Georges Portmann (1 July 1890 – 24 February 1985) was a French teacher, physician and specialist in the field of otorhinolaryngology (ENT), and member of the French Senate for the département of Gironde.

== Early career ==
Portmann was born in Saint-Jean-de-Maurienne in the Savoie region of France on 1 July 1890. He studied Medicine at the École de Santé Navale et Coloniale (Naval and Colonial Health School, now named the École du service de santé des armées de Bordeaux), a military school in Bordeaux that provided training to naval doctors.

After completing his studies, he served briefly as a doctor in the Marine regiment of the French Navy in the expeditionary force that was sent to the Balkans to support the Serbian Army against Austrian troops. He was later transferred to a cruiser in the Mediterranean fleet. It was during this time that he won the Croix du Guerre with palm, an award issued to military units whose members performed heroic deeds in combat. He was also awarded the Croix de chevalier (Knight) and the Croix d'officier (Officer) by the Legion of Honour.
########
• **AIM OF THE TASK**:
Answer these questions using the Georges Portmann biography.
(a) In what town was Portmann born?
(b) At which school did he study Medicine?
(c) To which fleet did the cruiser he was moved to belong?
The rows that come next have nothing to do with the Georges Portmann biography.

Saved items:
########
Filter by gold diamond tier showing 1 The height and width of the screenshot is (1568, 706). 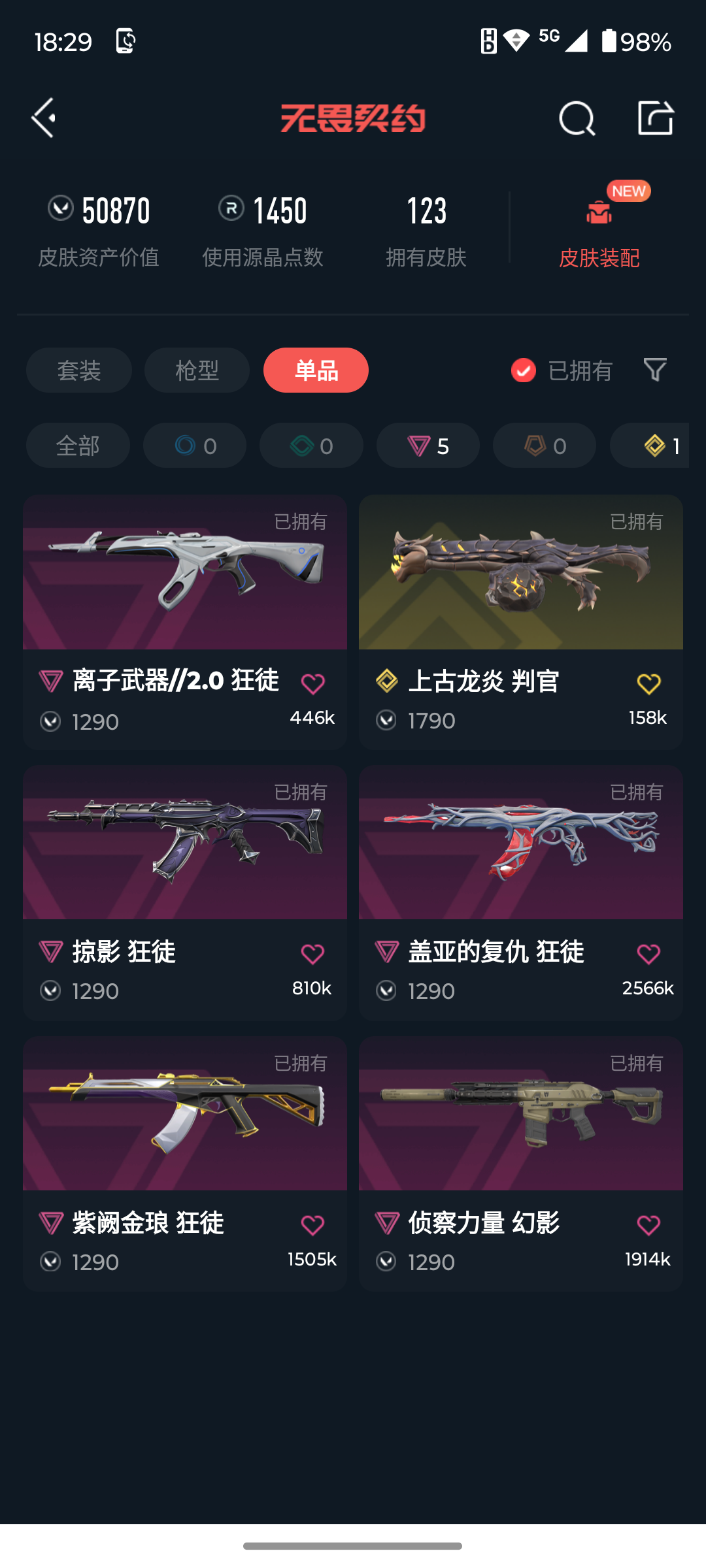click(x=650, y=446)
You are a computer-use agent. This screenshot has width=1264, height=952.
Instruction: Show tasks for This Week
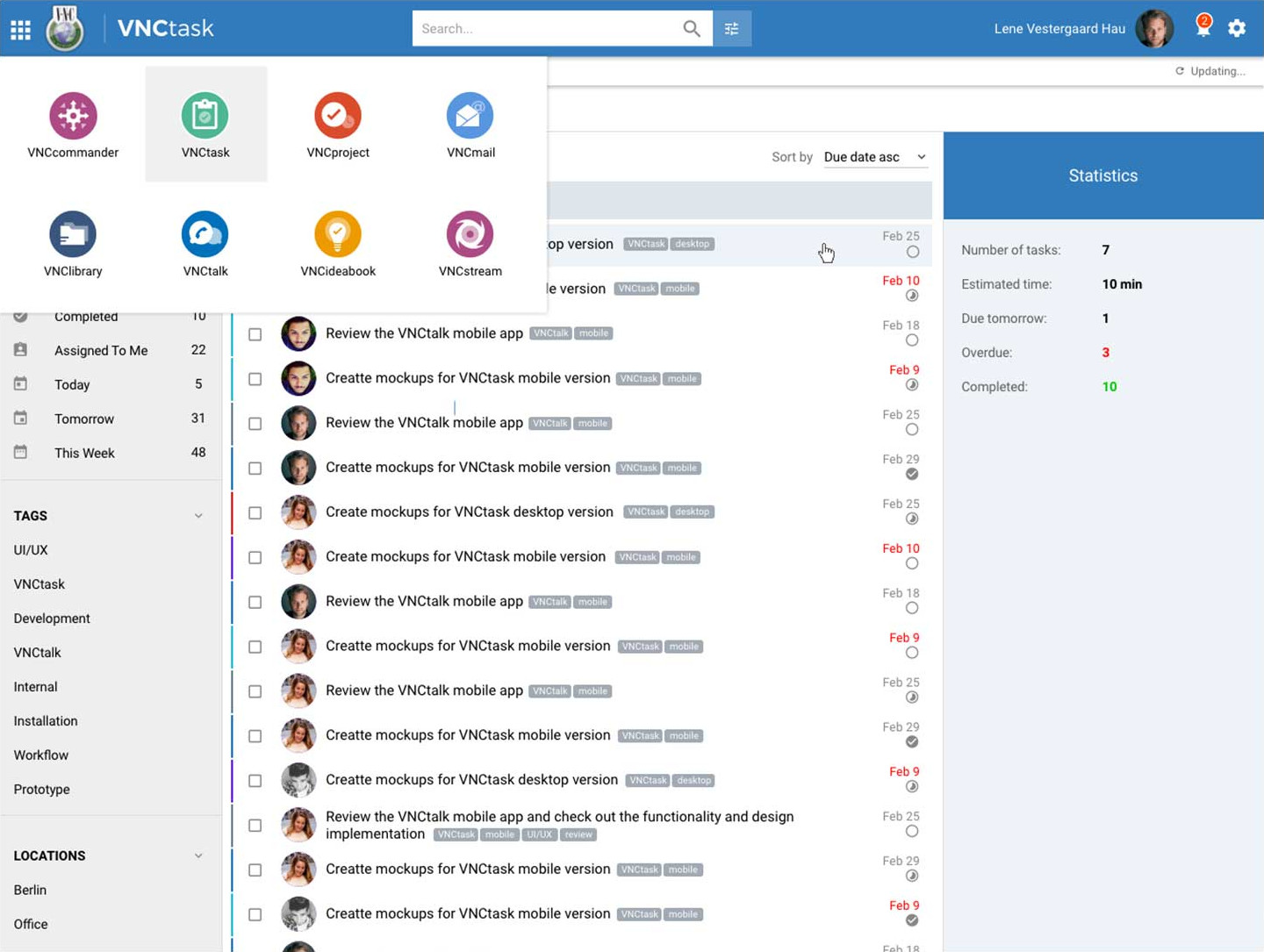84,453
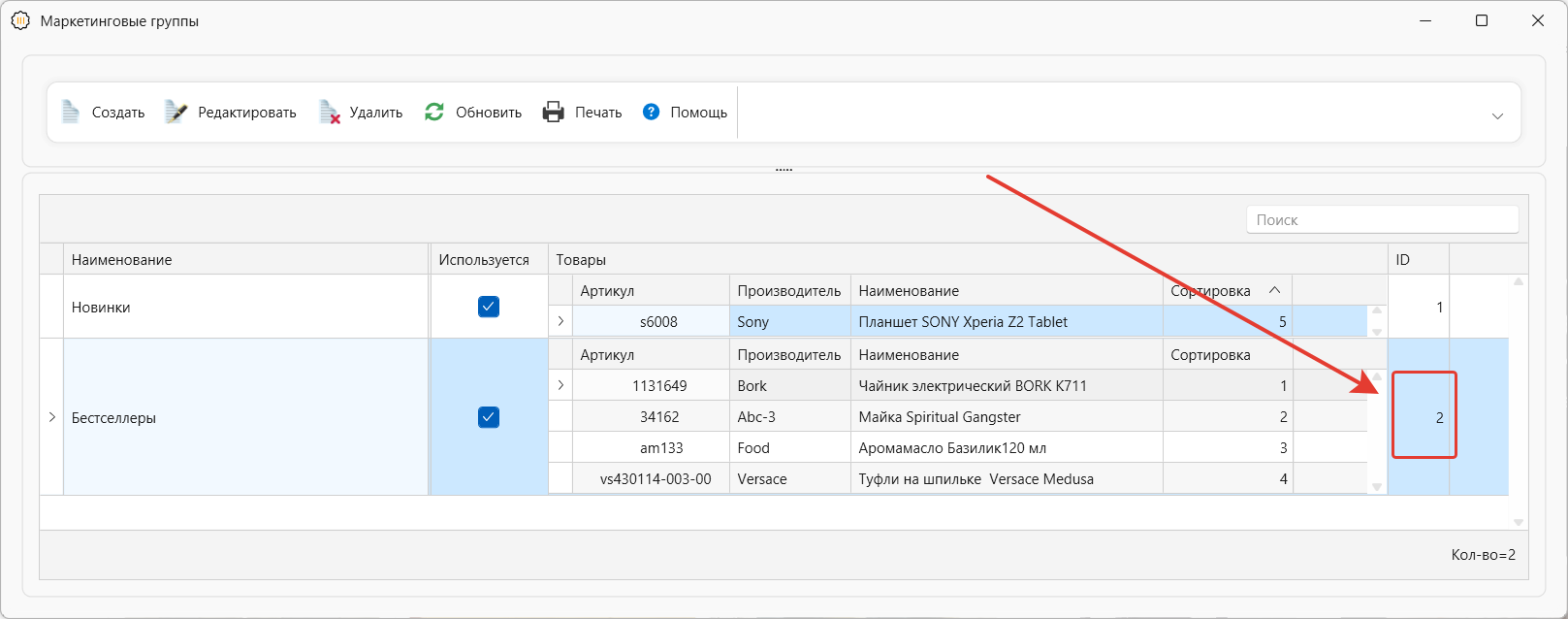
Task: Click the Создать (Create) document icon
Action: click(x=71, y=113)
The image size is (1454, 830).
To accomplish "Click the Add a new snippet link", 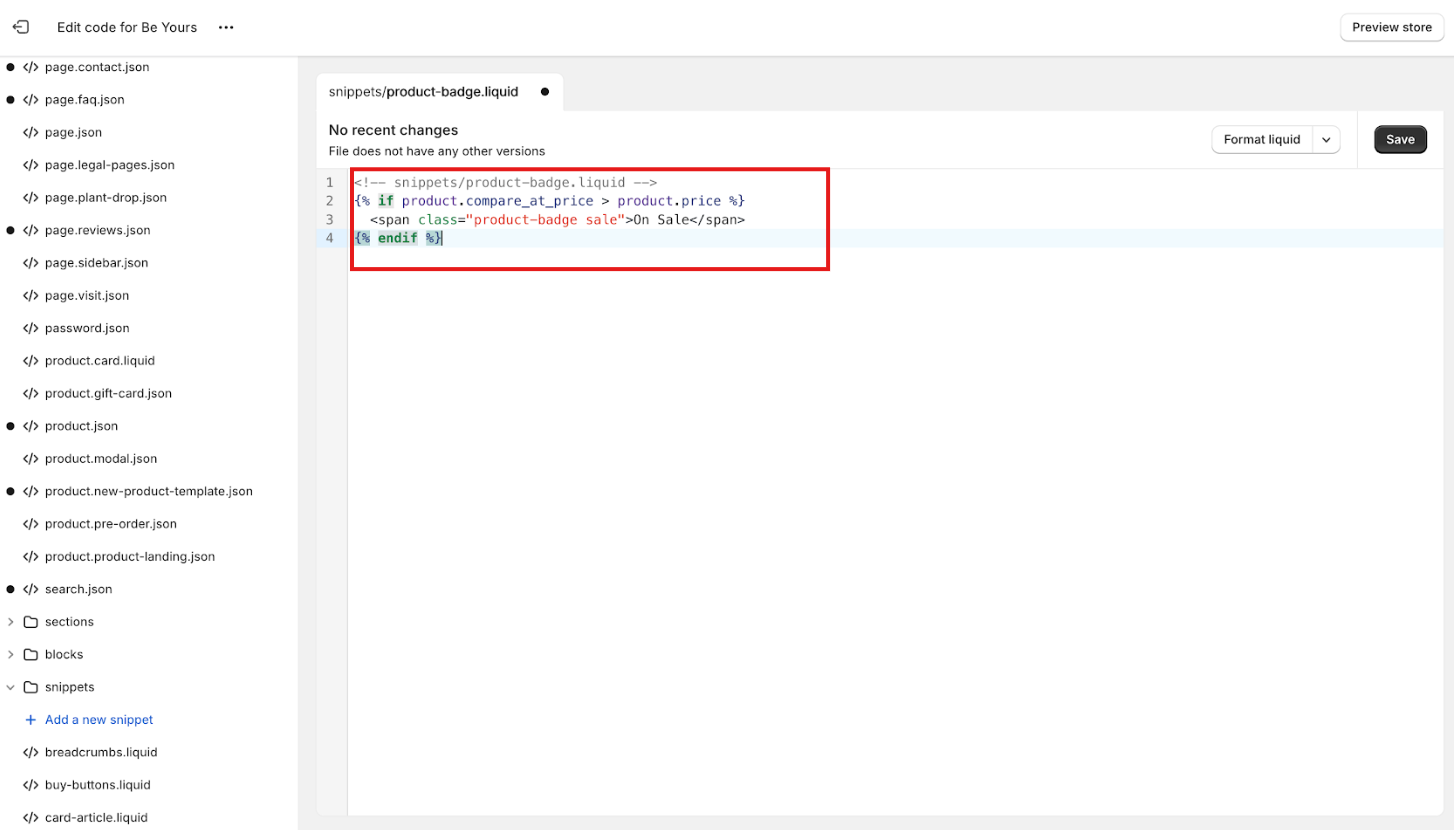I will pos(97,719).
########
• **SOLUTION TO THIS PROBLEM**:
(a) Saint-Jean-de-Maurienne, in the Savoie region of France.
(b) The École de Santé Navale et Coloniale (Naval and Colonial Health School) in Bordeaux.
(c) The Mediterranean fleet.